• Work instruction A
According to the article on dark data, at what event was the talk that it is based on given?
• Work instruction B
Pick up the article on dark data after its last sentence and continue writing it.

• Supplied text
Start of Block
Dark data is more important than big data

This is based on a talk given at the Big Data Debate organized by Import.io. Here are my slides.

Imagine if…

Imagine if you had Google Glass, or the Iron Man suit, and your heads up display (HUD) could tell you anything you wanted to know about everything in your field of vision.

What would you want to know? What would you benefit from knowing?

  • How old is this?
  • Who owns this?
  • How much does it cost?
  • How was it manufactured?
  • What material is it made of?
  • Where did it come from?
  • Who else has been here?

These are just a few of the many questions that you could ask of your surroundings.

What is “Dark Data”?

There are three types of dark data. Let me briefly define them and provide an example for each:

  • 1) There is data that is not currently being collected.
  • An example of this is location data before Foursquare, or social data before Facebook. Where did the people go? Who did the people know? Now we know.
  • 2) There is data that is being collected, but that is difficult to access at the right time and place.
  • In front of you, there is a pine tree. How do you know it is not a fir? Because, in some book, in some library, there is an explanation of the difference. That’s useless. Here and now, we need information applied to the present.
  • 3) There is data that is collected and available, but that has not yet been productized, or fully applied.
  • You’re walking down Fifth Avenue in Manhattan. Every building you look at, Wikipedia has vast amounts of data about. But technology startups are only just beginning to figure out how to bring that data to you, and make it valuable. The burgeoning field of augmented reality is full of opportunities like this.

What’s the difference between “Dark Data” and “Big Data”?

Big data problems are problems caused not by the inaccessibility of data, but by the abundance of it.

That’s why big data opportunities are smaller than dark data opportunities. Dark data is a bigger problem, because it hasn’t been surfaced yet. And the bigger the problem, the bigger the opportunity.

Big companies tend to have big data problems, and they know it. That’s why big data is a great market. Lots of customers with lots of data willing to pay startups to help them make sense of it all. Think banks, insurance companies, telcos, hospitals, and on and on…

Startups going after dark data problems are usually not playing in existing markets with customers self-aware of their problems. They are creating new markets by surfacing new kinds of data and creating unimagined applications with that data. But when they succeed, they become big companies, ironically, with big data problems.
End of Block
• Extracted information
Start of Block
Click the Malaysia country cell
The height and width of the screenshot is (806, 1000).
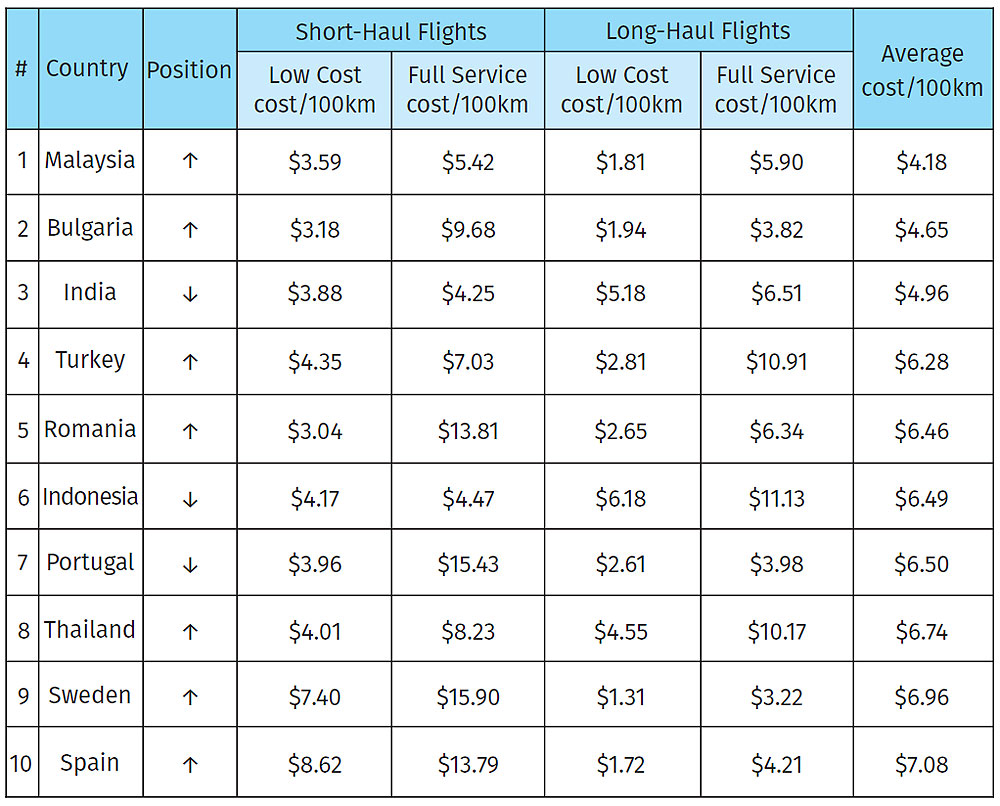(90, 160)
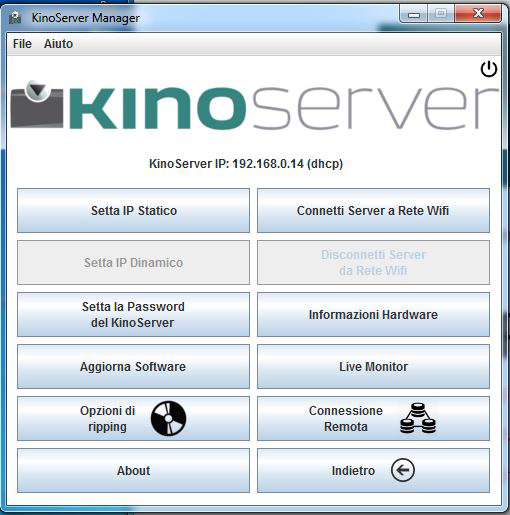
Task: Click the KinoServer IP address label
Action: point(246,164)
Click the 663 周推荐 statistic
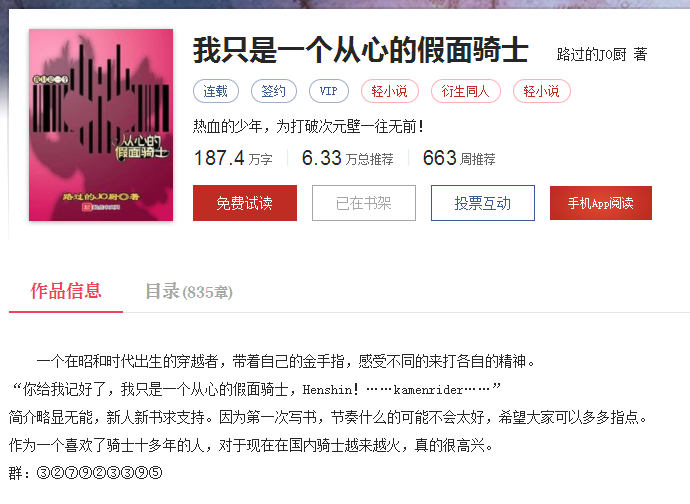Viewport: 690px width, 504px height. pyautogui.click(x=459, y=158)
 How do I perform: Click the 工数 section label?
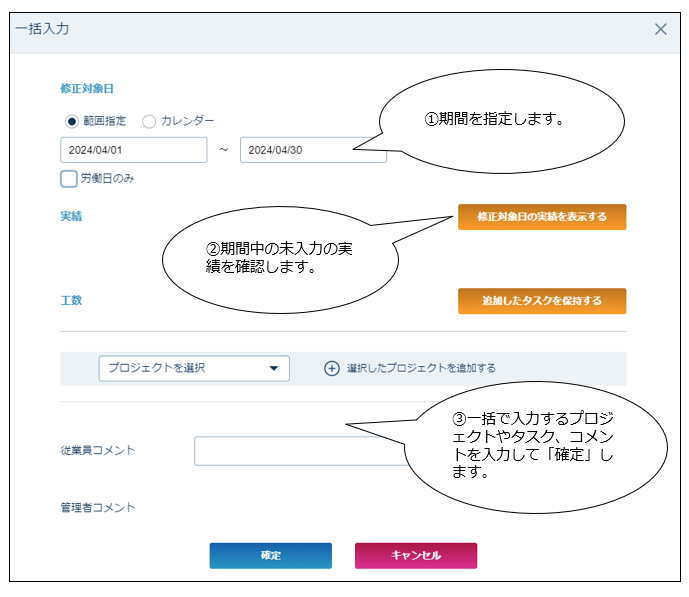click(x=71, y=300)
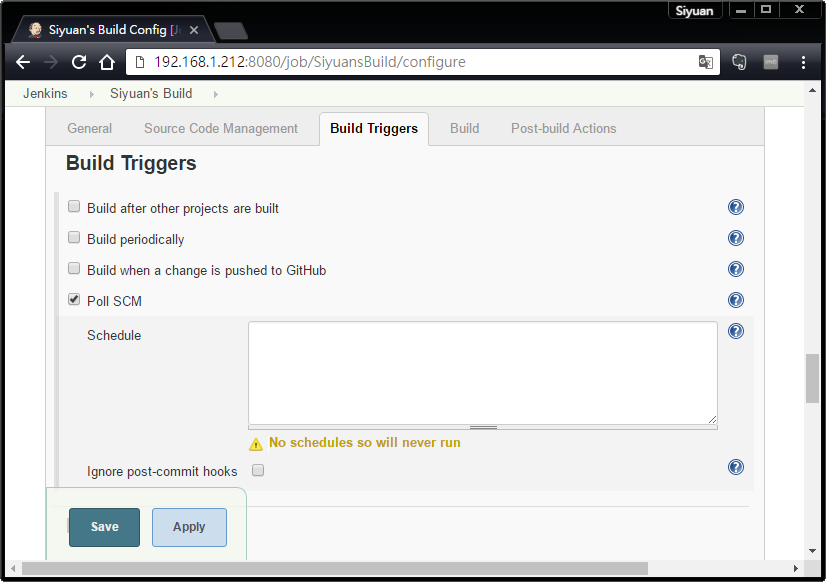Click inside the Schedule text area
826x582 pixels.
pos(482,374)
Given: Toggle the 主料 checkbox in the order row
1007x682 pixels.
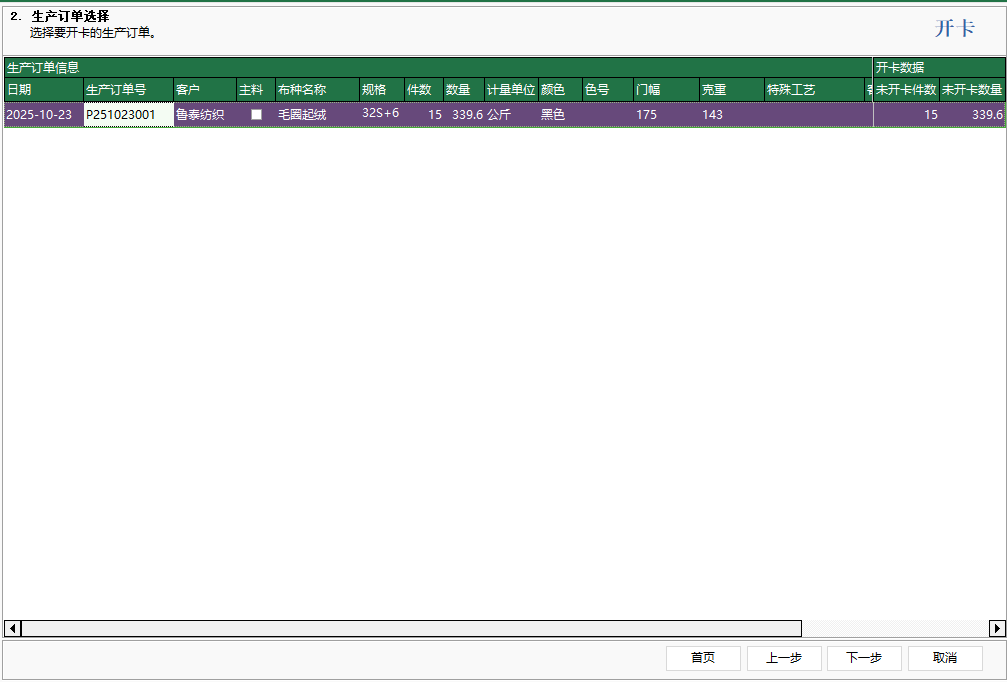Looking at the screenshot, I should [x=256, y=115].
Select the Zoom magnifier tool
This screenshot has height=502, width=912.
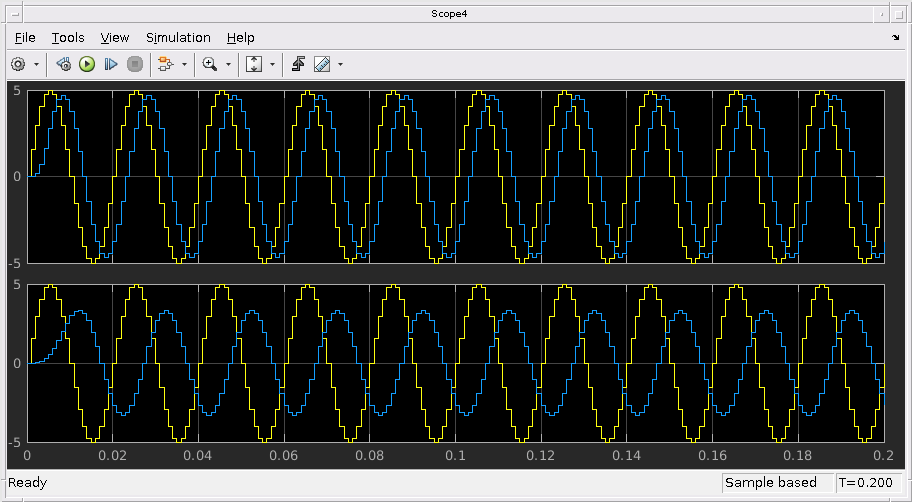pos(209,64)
End of Block
Start of Block
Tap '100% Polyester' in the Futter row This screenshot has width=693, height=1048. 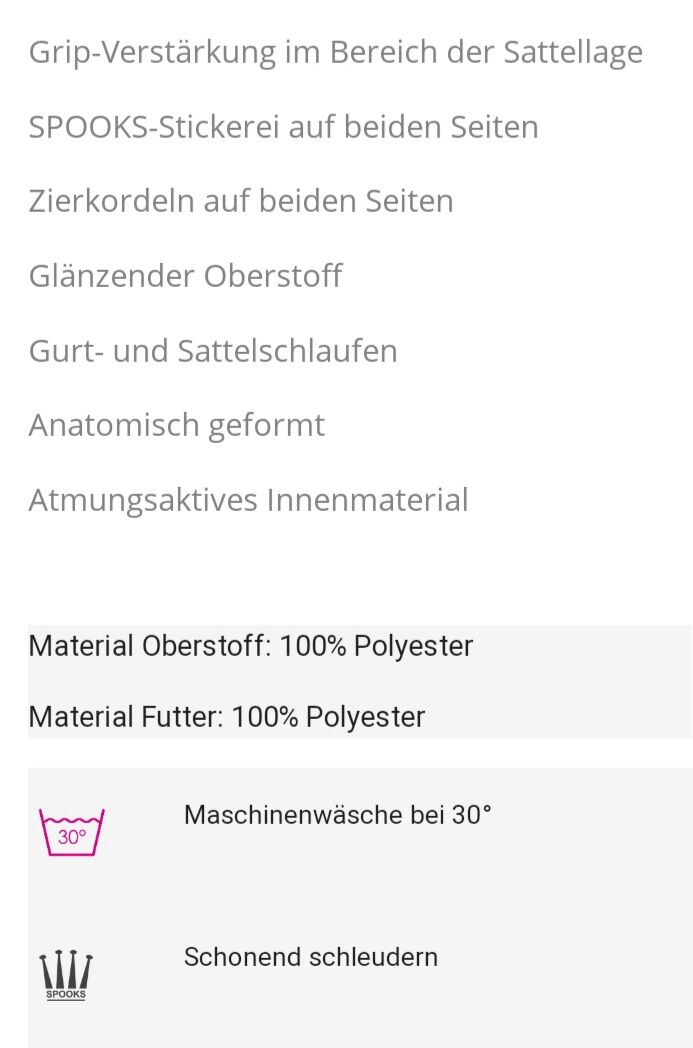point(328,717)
End of Block
• Expected answer A
The Big Data Debate organized by Import.io.

• Expected answer B
Dark data is everywhere

In my “useless” liberal arts background I learned about this dude named Immanuel Kant. Kant split experience in two . There is the experience of reality itself. Reality is infinite, multi-layered and complex. Kant called this the “phenomenal” realm. Then there is the way we interpret and understand reality, as we describe it with language and data. Kant called this the “numenal” realm. To make sense of reality, and to navigate our way through it, we have to abstract away meaning from it by simplifying it through creating models, frameworks, world-views, etc.

If reality is infinite, multi-layered and complex, the good news is that there are always more types of data to extract, and new types of applications to create on top of that data. That’s why there are so many dark data opportunities all around us.

Great companies that are surfacing dark data

If your startup is surfacing dark data, I’d like to hear about it, feel free to reach out. Several of these companies I am either friends with or advise, so full disclosure, but here are some that come to mind:

Boxes — a social network for stuff. Stuff is dark data. All of your stuff is not online. There’s no place online that has all the things that I own, all the things that I want to own, etc.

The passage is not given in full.